Maybe six or seven years ago, I was able to experience the troubles that a local brewery had with setting up a web store for their brewery membership. Membership purchases did not lead directly to accounts in a secondary web store. These had to be set up manually. Initial purchases of special edition beer had to be canceled because of a glitch in the system, and later rounds of purchases had to be canceled because the application mishandled inventory amounts. In discussing all of these issues with the brewery owner, he mentioned that he was trying to avoid paying $20,000 for a custom solution, but it looked like he might have to go that route. According to him, there weren’t any out-of-the-box eCommerce solutions that matched what needed to be done for limited release beer.

Taylor Ellwood mentions in his book on professional networking that people who have a problem (such as the eCommerce issue above) actually have two problems: the problem in itself, and managing the cost of solving the problem. Most individuals, and many companies, are willing to live with some (or a lot) of pain, in order to save, or avoid, spending money. They often only see the short term when it comes to cost and value, and this has become more and more common in today’s quarter-by-quarter business environment. Most decisions-makers would prefer to buy things out-of-the-box rather than innovate—even decisions-makers at high levels in a company. What they really need to do is understand the value that solving the problem provides, and understand the detrimental position that cookie-cutter solutions in design and programming often leave companies.

Now all of this was true as much as a decade ago, but the combination of content management systems, Fiverr, theme stores, etc. have solved this problem, right?

Well… only for the people and/or companies with the resources and knowledge to manage the implementation. "Every company is an IT company" so where are your IT resources?

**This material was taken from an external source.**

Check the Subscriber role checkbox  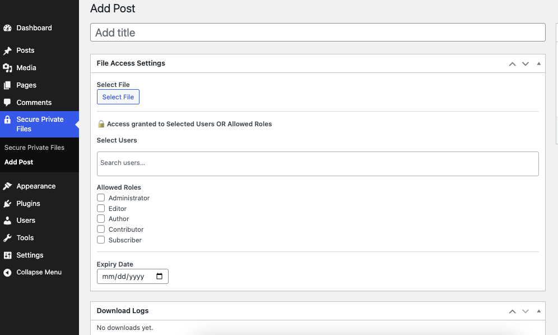click(101, 240)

We can debate the value of cookie-cutter solutions all day, but what I really wanted to explore is the history of Johnny vs. the gig economy today. Fiverr is a good example of a market that has been given an easy tool to organize and connect gig workers and freelancers, and in fact, Johnny is probably on Fiverr, so you'll have to comb through the portfolios and the ratings to see if he's still as good as Sally says he is. That's the issue right? The marketplace is there, but do you trust the ratings?

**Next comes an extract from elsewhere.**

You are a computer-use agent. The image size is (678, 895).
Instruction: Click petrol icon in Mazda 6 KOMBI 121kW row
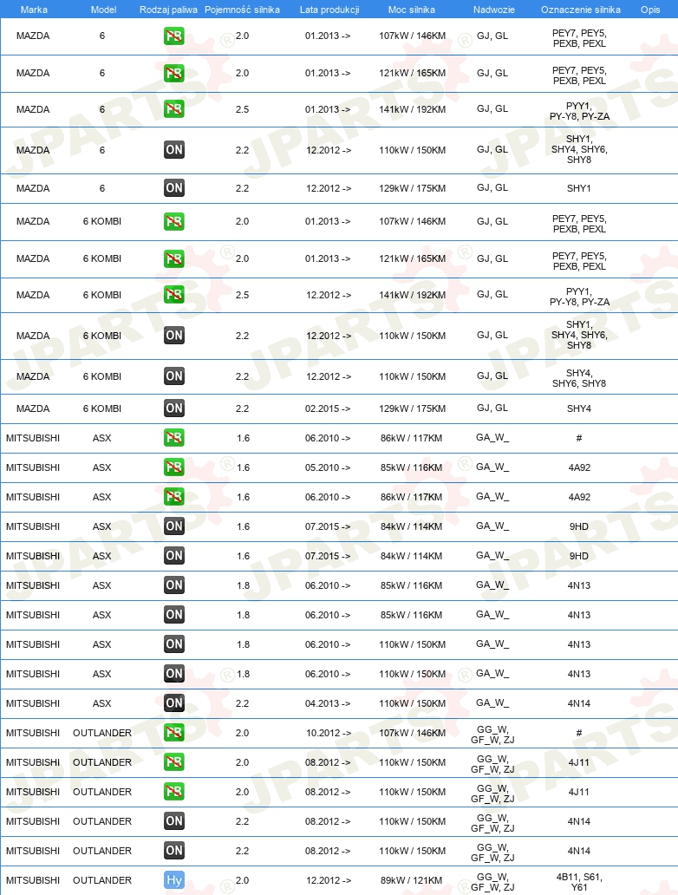pyautogui.click(x=174, y=258)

The reality is that Sally's nephew was the original gig economy, the marketplace has just expanded so that the nieces and nephews of everyone at the company can get noticed. In some ways this is good because it expands the pool of talent. The bad news is that I'm using "talent" loosely here, and you still need to ensure results.

Fiverr, Uber, GrubHub, and every other gig economy start-up promised to solve slack time: Earn money, if you want, when you want. But these were supposed to be gigs—not full-time employment. People driving for Uber or GrubHub have little or no benefits, are treated like contractors in most states, and compete on fees and reviews in order to obtain gigs, but at the cost of reducing their profits. Most of these people barely make ends meet, and the industry is starting to see the villainy in many of these so-called innovations.

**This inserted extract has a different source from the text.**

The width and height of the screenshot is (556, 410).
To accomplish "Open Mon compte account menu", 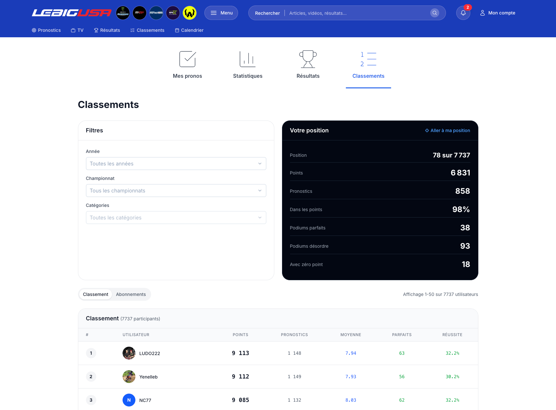I will 498,13.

The freelance market is no different. In fact, it might be even more of a wild west considering that Uber and GrubHub are geographically locked, whereas freelance technology work can travel across state and country borders. Now Johnny is no longer the cheapest solution, as companies try to pay a lower price by going with the 3-star rated graphic designer from Austria.

There are multiple things wrong with this picture. For one, we're not paying our gig workers adequately, taking advantage of offshore developers struggling in their own country. Do we need a fair trade organization that monitors knowledge work like it monitors coffee? For two, there are no checks and balances on actual received business value outside of some stars and a minor review. Lastly, there is zero accountability for making the wrong decision by outsourcing to Johnny. Most often, internal teams are left to clean up the bad decisions of leadership, and often with less resources than needed to do the job. Meanwhile, the decision-maker likely received a bonus for getting the task accomplished at a lower cost… It looked good on a spreadsheet.